Note 1: Some players may be surprised about what I wrote
in 10. Try this... Blow straight ahead into the palm of your left hand, without
the flute. Now, WHILE you are blowing, place your right index finger under your
lip as if it were the flute. You will notice that the presence of the finger
under your lip AUTOMATICALLY diverts the air a lot lower on the palm of your
hand, even though you are still blowing straight ahead.
Note 2: You cannot get a clear note if there are
obstructions within your mouth that make the air turbulent as it gets to your
lips. So make sure that your jaw is sufficiently open so that the teeth are
nestled against the lips. Try closing your teeth nearly together to see what I
mean - the tone gets VERY fuzzy. This turbulence can also be produced if the
front part of the tongue is not lying at the BOTTOM of the mouth during a note,
or if the back of the tongue is raised almost to the roof of the mouth. If you
blow into the palm of your hand, using a flute embouchure, the sound of the
wind should be almost nil. If it loud, then you have
probably somehow created turbulence in the air stream. Try creating it on
purpose, to better understand this issue.
Note 3: I have not attempted to cover the issue of
tonguing. There is enough to think about initially without that too. However it
is very simple... Whisper "Toooo" into the flute to
begin every tongued note, remembering Note 2 while the note is actually
sounding. During playing, including before and tonguing the gap is
normally maintained between the lips. The TONGUE is the 'tap' which allows the
air to flow or not. Breath pressure is maintained behind the tongue before and
Note 4: To get a clean, non-turbulent airstream, that gets
a clear note and does not waste air, there must be sufficient length of
'windway' from behind the lips, to the front of the lips. Think of a recorder
and the approx 30 mm of windway needed to get such an airstream. Be aware that
pulling the lips tight against the teeth greatly shortens the length of this
Note 5: Some people have a small lump or 'tear drop' in the centre of their upper lip. If this is problem, then it is quite OK to blow through a lip
gap slightly to the side of this. Many top professional players have done this.
Note 6: Three factors dramatically affect the pitch
(tuning) of notes.
The higher the speed of the airstream, the higher the pitch.
- The closer the airstream is
to right angles to the far wall of the EH chimney, the higher the pitch. So
blowing down into the EH, or tilting the player's head down (without 'rolling'
the flute with the head), or turning the flute inwards towards the player, will
all flatten a note)
- The more the EH is covered, the flatter the note.

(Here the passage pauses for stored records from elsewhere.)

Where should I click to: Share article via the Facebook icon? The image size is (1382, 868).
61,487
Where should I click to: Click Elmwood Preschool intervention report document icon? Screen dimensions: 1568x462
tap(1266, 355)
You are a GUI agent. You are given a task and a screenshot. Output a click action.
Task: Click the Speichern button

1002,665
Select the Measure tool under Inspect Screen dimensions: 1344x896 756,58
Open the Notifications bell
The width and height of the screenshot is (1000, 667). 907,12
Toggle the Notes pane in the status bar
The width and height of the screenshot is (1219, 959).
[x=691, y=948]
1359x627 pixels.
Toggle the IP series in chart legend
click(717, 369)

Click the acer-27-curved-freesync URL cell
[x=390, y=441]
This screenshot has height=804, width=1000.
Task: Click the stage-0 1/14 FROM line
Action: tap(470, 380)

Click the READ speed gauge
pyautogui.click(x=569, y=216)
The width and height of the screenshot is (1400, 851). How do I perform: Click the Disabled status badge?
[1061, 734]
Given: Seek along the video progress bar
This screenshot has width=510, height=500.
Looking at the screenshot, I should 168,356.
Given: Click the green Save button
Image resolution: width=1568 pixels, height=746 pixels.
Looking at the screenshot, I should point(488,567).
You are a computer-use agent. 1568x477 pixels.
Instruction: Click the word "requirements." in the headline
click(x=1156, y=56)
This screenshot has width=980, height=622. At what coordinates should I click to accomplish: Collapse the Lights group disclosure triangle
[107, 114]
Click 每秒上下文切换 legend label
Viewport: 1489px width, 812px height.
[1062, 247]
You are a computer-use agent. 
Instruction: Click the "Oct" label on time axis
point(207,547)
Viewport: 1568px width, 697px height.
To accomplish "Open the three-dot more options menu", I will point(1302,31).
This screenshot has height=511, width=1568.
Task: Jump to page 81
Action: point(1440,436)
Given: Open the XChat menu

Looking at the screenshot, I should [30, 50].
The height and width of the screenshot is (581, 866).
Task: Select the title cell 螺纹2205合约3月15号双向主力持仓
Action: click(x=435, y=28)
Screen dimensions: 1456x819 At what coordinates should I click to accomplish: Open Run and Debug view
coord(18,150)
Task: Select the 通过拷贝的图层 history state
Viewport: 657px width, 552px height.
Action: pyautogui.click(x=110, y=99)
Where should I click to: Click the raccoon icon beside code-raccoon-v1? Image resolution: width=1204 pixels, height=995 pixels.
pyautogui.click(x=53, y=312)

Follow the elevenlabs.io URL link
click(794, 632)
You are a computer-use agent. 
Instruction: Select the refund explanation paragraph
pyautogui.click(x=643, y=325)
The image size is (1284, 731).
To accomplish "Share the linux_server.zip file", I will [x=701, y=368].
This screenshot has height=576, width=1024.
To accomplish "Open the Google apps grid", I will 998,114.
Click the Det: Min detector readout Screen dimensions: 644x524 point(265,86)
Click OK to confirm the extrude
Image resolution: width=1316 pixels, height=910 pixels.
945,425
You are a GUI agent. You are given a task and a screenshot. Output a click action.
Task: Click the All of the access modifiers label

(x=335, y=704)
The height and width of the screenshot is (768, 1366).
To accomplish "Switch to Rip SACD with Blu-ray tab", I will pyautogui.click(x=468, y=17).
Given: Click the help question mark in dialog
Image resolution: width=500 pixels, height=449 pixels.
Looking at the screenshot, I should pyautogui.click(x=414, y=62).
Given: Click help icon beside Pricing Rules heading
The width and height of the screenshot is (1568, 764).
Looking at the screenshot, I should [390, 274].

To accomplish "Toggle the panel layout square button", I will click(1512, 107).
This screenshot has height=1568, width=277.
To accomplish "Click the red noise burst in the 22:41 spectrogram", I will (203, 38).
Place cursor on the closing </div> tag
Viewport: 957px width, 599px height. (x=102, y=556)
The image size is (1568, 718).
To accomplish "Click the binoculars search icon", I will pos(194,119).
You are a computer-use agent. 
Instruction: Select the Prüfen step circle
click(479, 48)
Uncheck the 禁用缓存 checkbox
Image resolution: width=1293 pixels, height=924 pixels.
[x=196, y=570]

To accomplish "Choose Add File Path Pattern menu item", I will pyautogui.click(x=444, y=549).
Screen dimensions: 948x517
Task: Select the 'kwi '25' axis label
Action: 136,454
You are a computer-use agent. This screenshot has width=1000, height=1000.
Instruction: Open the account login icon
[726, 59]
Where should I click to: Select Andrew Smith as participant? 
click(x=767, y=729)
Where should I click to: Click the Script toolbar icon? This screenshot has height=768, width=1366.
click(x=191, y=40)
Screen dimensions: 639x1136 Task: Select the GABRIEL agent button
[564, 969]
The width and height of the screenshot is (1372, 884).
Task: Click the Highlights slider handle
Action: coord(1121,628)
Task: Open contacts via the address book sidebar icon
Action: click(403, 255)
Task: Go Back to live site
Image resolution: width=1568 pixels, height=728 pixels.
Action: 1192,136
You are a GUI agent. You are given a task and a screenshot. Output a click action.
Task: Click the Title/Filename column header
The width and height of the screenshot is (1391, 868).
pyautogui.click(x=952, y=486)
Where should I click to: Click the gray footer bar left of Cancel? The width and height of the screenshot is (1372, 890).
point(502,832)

These parameters are adjusted in an ongoing manner by the
player, note by note, especially as the required volume changes, in order to
keep the instrument in tune while maintaining a good tone. This requires a lot
of practice and careful listening.
If you have been a sax or clarinet player, you may have
special problems relating to going from these instruments to flute. Some of
these problems are addressed somewhat in my previous flute article.